Write out the full listing below exactly as given.
----------------
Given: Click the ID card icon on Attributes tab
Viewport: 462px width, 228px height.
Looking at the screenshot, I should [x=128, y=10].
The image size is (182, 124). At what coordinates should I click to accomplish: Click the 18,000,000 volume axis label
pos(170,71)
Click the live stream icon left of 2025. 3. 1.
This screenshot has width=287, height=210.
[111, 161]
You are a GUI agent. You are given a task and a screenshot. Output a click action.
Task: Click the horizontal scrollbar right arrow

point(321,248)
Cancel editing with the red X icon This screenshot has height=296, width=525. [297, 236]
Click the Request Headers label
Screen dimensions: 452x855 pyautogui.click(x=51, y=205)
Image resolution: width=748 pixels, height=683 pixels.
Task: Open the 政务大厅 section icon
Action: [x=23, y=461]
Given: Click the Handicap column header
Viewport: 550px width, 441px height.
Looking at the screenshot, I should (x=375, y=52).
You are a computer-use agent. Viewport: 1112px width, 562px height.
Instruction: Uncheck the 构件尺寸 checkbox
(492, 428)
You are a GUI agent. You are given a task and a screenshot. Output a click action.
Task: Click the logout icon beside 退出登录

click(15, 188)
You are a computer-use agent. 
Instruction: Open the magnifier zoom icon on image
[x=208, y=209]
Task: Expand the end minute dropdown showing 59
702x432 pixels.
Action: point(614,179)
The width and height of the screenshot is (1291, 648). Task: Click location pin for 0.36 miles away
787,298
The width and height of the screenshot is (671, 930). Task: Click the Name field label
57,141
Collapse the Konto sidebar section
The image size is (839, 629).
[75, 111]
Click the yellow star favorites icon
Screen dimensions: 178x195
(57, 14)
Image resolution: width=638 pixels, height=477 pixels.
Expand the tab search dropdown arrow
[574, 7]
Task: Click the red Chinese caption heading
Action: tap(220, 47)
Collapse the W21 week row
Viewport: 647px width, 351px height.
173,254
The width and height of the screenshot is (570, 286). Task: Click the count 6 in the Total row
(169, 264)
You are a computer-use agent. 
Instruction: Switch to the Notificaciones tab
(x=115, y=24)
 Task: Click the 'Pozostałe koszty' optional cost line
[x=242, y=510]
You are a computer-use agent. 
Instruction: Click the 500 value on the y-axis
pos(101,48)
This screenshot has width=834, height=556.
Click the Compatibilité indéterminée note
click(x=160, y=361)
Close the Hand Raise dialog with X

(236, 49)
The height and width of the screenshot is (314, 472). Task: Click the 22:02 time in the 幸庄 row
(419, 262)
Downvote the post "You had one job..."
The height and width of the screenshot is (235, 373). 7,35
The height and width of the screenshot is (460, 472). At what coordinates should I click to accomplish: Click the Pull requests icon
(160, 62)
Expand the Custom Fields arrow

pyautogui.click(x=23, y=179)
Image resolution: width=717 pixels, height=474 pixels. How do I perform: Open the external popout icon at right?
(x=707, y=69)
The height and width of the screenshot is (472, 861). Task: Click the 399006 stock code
----------------
ANSWER TO THIS EXERCISE:
Given: Click the ID card icon on Attributes tab
Viewport: 462px width, 228px height.
Looking at the screenshot, I should [x=128, y=10].
The image size is (182, 124). At what coordinates should I click to accomplish: Click the 18,000,000 volume axis label
pos(170,71)
Click the live stream icon left of 2025. 3. 1.
This screenshot has width=287, height=210.
[111, 161]
You are a GUI agent. You are given a task and a screenshot. Output a click action.
Task: Click the horizontal scrollbar right arrow

point(321,248)
Cancel editing with the red X icon This screenshot has height=296, width=525. [297, 236]
Click the Request Headers label
Screen dimensions: 452x855 pyautogui.click(x=51, y=205)
Image resolution: width=748 pixels, height=683 pixels.
Task: Open the 政务大厅 section icon
Action: [x=23, y=461]
Given: Click the Handicap column header
Viewport: 550px width, 441px height.
Looking at the screenshot, I should (x=375, y=52).
You are a computer-use agent. Viewport: 1112px width, 562px height.
Instruction: Uncheck the 构件尺寸 checkbox
(492, 428)
You are a GUI agent. You are given a task and a screenshot. Output a click action.
Task: Click the logout icon beside 退出登录

click(15, 188)
You are a computer-use agent. 
Instruction: Open the magnifier zoom icon on image
[x=208, y=209]
Task: Expand the end minute dropdown showing 59
702x432 pixels.
Action: point(614,179)
The width and height of the screenshot is (1291, 648). Task: Click location pin for 0.36 miles away
787,298
The width and height of the screenshot is (671, 930). Task: Click the Name field label
57,141
Collapse the Konto sidebar section
The image size is (839, 629).
[75, 111]
Click the yellow star favorites icon
Screen dimensions: 178x195
(57, 14)
Image resolution: width=638 pixels, height=477 pixels.
Expand the tab search dropdown arrow
[574, 7]
Task: Click the red Chinese caption heading
Action: tap(220, 47)
Collapse the W21 week row
Viewport: 647px width, 351px height.
173,254
The width and height of the screenshot is (570, 286). Task: Click the count 6 in the Total row
(169, 264)
You are a computer-use agent. 
Instruction: Switch to the Notificaciones tab
(x=115, y=24)
 Task: Click the 'Pozostałe koszty' optional cost line
[x=242, y=510]
You are a computer-use agent. 
Instruction: Click the 500 value on the y-axis
pos(101,48)
This screenshot has width=834, height=556.
Click the Compatibilité indéterminée note
click(x=160, y=361)
Close the Hand Raise dialog with X

(236, 49)
The height and width of the screenshot is (314, 472). Task: Click the 22:02 time in the 幸庄 row
(419, 262)
Downvote the post "You had one job..."
The height and width of the screenshot is (235, 373). 7,35
The height and width of the screenshot is (460, 472). At what coordinates should I click to accomplish: Click the Pull requests icon
(160, 62)
Expand the Custom Fields arrow

pyautogui.click(x=23, y=179)
Image resolution: width=717 pixels, height=474 pixels. How do I perform: Open the external popout icon at right?
(x=707, y=69)
The height and width of the screenshot is (472, 861). Task: Click the 399006 stock code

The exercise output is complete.